(Lesetext):
————————
Was versteht Ihr heute unter dem Begriff „Solidarität“? Ist das für Euch noch zeitgemäß und falls ja, wie kann oder sollte praktische Solidarität in diesen schwierigen Zeiten aussehen?

C.P..: Seit März erleben wir als bezirkliche Koordinierungsstelle für Engagement in Corona-Zeiten, wie viele Menschen sich freiwillig melden und ihre Unterstützung anbieten. Aber auch darüber hinaus erleben wir, wie ganz selbstverständlich begonnen wurde, für andere Menschen einkaufen zu gehen, Masken zu nähen, Briefe zu schreiben, Hausaufgabenhilfe online zu leisten und vieles mehr. Ein solidarisches Miteinander wird anhand von ganz konkreten Handlungen gelebt. Als besonders positiv haben wir erfahren, dass vor allem die jüngeren Generationen älteren Anwohner*innen ihre Unterstützung wie Einkaufshilfe anbieten. Junge Menschen haben teilweise über Wochen Hilfe geleistet.

Wie schätzt Ihr aktuell die soziale Situation in den Stadtteilen und Kiezen unseres Bezirks ein? Wie nehmt Ihr die Stimmungslage in den Nachbarschaften wahr? Was sind aktuell die dringendsten Bedürfnisse der hier lebenden Menschen?

C.P..: Seit Beginn der Corona-Krise gab es über unsere Hotline für Corona-Nachbarschaftshilfe verstärkt Anrufe von älteren Menschen, aus denen sich oftmals intensivere Gespräche zur Lebenssituation, Krankheiten und über die Unwägbarkeiten aufgrund der Corona-Schutzmaßnahmen entwickelten. Sichtbar wurde für uns eine teilweise geringe oder gar gänzlich ausbleibende Teilhabe an Online-Angeboten in dieser Gruppe.

Auch Einrichtungen und Institutionen richten einen konkreten Unterstützungsbedarf an uns (z.B. bei Quarantäne). Hier helfen wir weiter und vermitteln Freiwillige an zuständige Einrichtungen im Bezirk. Mit Beginn der Kontakteinschränkungen war die FWA geschlossen, seit 18.5. sind wir wieder für die Vermittlung von Freiwilligen in ein Engagement da. Aktuell fragen wir wieder bei unseren Kooperationspartnern nach Angeboten für Freiwillige an. Wir merken, dass Engagementmöglichkeiten sukzessive und unter Berücksichtigung der notwendigen Sicherheitsmaßnahmen wieder zunehmen, was uns zuversichtlich stimmt.
————————
(Bereitgestellte Angaben):
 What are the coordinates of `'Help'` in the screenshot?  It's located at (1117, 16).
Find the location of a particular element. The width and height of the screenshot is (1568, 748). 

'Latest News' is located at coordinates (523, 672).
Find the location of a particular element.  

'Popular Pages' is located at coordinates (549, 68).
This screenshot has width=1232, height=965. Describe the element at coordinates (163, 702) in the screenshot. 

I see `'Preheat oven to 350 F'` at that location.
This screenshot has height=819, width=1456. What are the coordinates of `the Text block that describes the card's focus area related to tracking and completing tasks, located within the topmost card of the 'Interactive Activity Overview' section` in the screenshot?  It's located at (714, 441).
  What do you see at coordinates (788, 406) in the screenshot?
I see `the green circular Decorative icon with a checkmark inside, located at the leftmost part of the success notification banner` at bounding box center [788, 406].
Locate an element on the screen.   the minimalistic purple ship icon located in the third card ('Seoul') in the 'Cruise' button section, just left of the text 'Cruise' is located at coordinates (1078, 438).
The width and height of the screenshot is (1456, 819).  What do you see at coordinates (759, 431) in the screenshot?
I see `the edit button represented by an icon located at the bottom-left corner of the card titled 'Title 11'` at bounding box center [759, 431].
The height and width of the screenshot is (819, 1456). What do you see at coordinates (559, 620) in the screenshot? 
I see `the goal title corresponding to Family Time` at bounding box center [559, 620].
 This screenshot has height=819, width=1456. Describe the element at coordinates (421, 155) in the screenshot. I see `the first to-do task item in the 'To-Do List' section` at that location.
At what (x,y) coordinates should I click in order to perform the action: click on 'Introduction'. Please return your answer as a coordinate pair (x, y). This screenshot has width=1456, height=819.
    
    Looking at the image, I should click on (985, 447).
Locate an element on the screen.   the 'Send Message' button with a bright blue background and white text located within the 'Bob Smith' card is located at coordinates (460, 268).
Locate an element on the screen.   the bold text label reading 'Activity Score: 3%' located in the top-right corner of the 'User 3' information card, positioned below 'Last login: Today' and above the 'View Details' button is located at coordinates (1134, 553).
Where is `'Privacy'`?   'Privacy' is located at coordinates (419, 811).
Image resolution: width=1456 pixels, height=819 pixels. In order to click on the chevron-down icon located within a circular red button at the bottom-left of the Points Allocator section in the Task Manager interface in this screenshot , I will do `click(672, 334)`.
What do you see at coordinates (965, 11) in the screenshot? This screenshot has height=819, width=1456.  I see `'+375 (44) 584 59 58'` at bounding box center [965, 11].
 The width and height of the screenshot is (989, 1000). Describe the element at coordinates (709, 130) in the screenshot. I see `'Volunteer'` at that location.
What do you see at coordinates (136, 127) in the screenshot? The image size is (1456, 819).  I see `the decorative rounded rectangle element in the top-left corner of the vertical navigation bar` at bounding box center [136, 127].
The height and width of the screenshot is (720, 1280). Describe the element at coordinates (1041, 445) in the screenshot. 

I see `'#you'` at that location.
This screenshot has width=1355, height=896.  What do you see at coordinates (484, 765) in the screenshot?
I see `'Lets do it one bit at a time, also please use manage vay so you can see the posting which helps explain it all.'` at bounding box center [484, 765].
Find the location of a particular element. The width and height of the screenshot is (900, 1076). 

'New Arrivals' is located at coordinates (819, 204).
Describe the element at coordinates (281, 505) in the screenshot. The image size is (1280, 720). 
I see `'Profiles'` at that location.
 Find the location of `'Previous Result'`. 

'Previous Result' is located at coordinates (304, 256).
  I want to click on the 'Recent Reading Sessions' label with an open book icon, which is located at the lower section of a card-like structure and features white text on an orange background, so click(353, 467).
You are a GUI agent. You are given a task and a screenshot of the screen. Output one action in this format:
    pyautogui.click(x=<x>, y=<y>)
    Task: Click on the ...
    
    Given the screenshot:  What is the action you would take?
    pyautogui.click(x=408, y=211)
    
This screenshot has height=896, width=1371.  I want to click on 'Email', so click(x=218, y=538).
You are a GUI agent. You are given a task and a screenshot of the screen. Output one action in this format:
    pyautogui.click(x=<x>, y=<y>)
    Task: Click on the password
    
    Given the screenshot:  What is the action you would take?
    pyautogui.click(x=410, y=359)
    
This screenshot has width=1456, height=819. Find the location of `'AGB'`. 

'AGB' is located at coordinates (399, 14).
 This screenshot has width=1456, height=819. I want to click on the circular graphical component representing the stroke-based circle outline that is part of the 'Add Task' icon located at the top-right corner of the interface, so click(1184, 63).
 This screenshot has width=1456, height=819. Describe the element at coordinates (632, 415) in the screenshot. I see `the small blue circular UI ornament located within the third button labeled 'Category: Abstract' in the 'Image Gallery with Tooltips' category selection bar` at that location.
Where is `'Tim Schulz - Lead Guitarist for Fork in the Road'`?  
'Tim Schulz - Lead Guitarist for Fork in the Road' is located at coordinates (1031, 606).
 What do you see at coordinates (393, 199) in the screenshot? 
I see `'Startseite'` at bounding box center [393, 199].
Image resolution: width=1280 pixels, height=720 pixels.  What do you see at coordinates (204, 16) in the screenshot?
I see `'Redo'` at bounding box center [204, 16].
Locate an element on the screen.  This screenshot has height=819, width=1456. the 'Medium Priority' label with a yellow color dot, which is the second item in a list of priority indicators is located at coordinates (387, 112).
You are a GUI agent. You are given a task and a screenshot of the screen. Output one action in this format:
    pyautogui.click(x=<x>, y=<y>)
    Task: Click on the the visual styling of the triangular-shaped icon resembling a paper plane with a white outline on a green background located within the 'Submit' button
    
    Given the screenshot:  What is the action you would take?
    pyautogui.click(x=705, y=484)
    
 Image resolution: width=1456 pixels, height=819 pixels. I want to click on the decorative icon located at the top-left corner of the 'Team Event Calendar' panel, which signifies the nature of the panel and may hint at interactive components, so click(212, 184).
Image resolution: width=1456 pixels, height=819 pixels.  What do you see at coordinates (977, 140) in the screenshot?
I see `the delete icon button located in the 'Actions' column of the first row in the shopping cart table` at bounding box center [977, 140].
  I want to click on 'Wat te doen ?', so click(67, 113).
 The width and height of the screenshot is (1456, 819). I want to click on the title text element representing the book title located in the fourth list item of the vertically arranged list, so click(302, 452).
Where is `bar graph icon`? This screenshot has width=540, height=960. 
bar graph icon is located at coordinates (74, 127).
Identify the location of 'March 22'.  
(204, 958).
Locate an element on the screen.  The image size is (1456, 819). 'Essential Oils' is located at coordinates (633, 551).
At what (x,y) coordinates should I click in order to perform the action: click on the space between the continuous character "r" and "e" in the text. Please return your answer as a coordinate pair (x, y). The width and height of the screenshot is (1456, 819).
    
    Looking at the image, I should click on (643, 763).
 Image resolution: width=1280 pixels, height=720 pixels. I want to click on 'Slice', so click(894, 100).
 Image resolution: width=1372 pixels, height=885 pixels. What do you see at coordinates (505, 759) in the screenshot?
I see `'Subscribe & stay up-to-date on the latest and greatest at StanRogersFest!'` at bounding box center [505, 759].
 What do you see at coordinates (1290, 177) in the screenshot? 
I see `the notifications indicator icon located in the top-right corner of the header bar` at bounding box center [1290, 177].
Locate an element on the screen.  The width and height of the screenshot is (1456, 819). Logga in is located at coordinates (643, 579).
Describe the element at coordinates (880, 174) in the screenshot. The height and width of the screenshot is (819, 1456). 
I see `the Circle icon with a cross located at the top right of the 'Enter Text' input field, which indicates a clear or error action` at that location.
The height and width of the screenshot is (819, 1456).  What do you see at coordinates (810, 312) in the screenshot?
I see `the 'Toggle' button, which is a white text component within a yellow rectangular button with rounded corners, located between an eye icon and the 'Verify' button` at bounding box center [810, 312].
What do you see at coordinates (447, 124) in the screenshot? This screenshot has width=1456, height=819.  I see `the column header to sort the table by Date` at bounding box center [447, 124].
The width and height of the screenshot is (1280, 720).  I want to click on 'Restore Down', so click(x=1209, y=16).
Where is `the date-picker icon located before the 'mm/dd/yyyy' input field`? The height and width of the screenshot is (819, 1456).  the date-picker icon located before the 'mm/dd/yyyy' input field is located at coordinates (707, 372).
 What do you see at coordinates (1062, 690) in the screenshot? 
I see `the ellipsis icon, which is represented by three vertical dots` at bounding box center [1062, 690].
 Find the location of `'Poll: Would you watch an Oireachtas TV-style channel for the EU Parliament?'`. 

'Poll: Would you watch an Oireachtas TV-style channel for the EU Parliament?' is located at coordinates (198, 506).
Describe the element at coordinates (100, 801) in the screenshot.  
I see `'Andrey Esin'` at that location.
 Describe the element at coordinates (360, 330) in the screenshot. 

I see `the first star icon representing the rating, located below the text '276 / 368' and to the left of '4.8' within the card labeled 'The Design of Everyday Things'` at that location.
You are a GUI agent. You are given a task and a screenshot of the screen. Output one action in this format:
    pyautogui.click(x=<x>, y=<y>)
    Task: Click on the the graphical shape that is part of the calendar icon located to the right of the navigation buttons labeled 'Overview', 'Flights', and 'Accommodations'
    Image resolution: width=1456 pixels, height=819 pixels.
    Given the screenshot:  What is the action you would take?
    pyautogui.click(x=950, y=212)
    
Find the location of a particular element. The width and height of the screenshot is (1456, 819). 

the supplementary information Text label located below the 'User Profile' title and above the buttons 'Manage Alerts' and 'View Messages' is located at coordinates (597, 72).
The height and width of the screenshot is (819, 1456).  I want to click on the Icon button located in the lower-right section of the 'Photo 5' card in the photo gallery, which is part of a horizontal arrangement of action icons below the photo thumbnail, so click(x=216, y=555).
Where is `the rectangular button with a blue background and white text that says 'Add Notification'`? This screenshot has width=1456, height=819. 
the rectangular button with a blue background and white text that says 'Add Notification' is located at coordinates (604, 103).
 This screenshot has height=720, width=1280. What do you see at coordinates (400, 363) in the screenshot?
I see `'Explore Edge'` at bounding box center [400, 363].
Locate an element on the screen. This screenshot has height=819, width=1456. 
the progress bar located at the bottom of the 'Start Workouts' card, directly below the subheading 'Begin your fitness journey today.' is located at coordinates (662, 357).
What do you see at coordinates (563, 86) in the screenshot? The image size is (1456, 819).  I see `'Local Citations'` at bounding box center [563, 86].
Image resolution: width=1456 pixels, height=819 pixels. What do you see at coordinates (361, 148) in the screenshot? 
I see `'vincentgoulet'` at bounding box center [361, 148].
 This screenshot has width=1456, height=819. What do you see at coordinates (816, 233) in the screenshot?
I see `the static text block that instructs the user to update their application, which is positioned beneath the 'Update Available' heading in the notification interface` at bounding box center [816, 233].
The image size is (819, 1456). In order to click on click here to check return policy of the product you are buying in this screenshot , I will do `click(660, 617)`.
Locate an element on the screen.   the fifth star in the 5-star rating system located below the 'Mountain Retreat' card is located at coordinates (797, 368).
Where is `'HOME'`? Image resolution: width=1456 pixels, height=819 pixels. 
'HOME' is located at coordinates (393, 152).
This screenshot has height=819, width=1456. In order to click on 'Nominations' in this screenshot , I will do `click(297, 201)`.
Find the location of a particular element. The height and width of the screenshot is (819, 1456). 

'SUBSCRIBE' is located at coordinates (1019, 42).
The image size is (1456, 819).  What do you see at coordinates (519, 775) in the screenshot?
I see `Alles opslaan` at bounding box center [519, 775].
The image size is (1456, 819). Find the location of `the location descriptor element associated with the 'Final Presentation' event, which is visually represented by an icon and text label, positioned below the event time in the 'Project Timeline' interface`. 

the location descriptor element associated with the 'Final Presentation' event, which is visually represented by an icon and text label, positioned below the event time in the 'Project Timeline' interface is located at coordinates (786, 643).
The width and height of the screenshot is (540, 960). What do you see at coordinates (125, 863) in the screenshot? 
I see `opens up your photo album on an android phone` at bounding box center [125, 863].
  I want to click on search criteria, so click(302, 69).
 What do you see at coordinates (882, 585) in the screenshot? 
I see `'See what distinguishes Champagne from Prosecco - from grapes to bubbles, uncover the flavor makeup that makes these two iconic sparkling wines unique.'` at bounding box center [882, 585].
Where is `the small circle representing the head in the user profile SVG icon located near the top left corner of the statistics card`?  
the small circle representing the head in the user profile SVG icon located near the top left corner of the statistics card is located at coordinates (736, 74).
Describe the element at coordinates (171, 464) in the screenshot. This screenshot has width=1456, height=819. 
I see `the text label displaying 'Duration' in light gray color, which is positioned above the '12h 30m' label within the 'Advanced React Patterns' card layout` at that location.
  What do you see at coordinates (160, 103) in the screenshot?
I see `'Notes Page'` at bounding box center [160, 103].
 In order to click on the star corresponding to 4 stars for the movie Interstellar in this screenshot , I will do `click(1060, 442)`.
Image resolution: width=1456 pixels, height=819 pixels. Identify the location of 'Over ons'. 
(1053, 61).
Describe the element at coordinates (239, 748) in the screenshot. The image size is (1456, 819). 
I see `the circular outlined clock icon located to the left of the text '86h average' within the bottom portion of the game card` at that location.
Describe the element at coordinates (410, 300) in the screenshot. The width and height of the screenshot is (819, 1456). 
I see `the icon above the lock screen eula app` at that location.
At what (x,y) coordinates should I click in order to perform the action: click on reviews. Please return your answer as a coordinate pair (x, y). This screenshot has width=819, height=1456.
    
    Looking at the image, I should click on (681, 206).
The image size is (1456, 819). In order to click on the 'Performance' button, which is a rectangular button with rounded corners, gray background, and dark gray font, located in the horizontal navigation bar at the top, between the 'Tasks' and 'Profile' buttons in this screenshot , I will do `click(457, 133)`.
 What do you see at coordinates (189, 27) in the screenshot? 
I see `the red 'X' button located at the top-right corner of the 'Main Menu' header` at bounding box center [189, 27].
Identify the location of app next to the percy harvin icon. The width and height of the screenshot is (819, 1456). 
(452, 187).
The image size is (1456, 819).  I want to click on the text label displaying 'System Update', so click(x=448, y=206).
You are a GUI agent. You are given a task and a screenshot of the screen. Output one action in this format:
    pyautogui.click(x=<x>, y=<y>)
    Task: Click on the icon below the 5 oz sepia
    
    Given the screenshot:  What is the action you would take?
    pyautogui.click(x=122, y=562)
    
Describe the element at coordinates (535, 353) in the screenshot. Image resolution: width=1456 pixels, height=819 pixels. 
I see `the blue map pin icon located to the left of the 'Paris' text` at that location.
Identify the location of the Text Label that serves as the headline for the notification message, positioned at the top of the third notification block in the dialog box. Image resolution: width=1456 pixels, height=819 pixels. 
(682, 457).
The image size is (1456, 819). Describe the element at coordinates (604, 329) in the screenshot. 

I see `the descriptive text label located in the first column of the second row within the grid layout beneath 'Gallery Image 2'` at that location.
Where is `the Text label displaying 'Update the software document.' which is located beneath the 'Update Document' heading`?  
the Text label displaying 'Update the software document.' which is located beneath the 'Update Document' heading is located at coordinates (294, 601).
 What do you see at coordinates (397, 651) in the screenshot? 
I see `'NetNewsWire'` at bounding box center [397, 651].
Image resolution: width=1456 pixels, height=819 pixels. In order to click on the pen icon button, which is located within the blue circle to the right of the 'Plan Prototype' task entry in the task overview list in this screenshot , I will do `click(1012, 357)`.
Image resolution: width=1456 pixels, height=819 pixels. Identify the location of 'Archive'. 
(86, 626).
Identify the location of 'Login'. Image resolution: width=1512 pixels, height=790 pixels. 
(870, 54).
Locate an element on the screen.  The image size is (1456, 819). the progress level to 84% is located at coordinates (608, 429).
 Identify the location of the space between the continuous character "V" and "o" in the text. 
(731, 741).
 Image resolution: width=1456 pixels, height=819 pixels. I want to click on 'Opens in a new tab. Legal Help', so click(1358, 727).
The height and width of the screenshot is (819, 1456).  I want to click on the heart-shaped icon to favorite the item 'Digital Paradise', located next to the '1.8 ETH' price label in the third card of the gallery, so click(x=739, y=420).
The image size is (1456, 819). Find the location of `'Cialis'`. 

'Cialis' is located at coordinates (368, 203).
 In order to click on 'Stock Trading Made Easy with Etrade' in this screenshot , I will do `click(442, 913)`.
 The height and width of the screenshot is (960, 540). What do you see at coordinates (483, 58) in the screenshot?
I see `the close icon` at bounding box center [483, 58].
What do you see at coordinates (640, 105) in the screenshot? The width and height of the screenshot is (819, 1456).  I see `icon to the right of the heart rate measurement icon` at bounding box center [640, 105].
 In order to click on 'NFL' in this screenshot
————————
(Zu bearbeitende Aufgaben):
a. Beantworte folgende Fragen zum Lesetext jeweils knapp:
(i) Welche Generationen boten älteren Anwohner*innen laut Lesetext vor allem Unterstützung wie Einkaufshilfe an?
(ii) Von wem kamen seit Beginn der Corona-Krise verstärkt Anrufe über die Hotline für Corona-Nachbarschaftshilfe?
(iii) Seit welchem Datum ist die FWA wieder für die Vermittlung von Freiwilligen da?
b. Fasse den Absatz des Lesetexts, der mit „Auch Einrichtungen und Institutionen“ beginnt, als Stichpunktliste zusammen und behalte dabei seine wesentlichen Fakten bei.
c. Gib den Abschnitt des Lesetexts von „Auch Einrichtungen und“ bis einschließlich „uns zuversichtlich stimmt.“ wortgetreu wieder.

(Lösungen):
a.
(i) Vor allem die jüngeren Generationen.
(ii) Von älteren Menschen.
(iii) Seit dem 18.5.

b.
- Einrichtungen und Institutionen melden konkreten Unterstützungsbedarf, z. B. bei Quarantäne.
- Freiwillige werden an zuständige Einrichtungen im Bezirk vermittelt.
- Mit Beginn der Kontakteinschränkungen war die FWA geschlossen, seit 18.5. vermittelt sie wieder Freiwillige in ein Engagement.
- Bei Kooperationspartnern wird erneut nach Angeboten für Freiwillige angefragt.
- Engagementmöglichkeiten nehmen unter Berücksichtigung der Sicherheitsmaßnahmen schrittweise wieder zu, was zuversichtlich stimmt.

c.
Auch Einrichtungen und Institutionen richten einen konkreten Unterstützungsbedarf an uns (z.B. bei Quarantäne). Hier helfen wir weiter und vermitteln Freiwillige an zuständige Einrichtungen im Bezirk. Mit Beginn der Kontakteinschränkungen war die FWA geschlossen, seit 18.5. sind wir wieder für die Vermittlung von Freiwilligen in ein Engagement da. Aktuell fragen wir wieder bei unseren Kooperationspartnern nach Angeboten für Freiwillige an. Wir merken, dass Engagementmöglichkeiten sukzessive und unter Berücksichtigung der notwendigen Sicherheitsmaßnahmen wieder zunehmen, was uns zuversichtlich stimmt.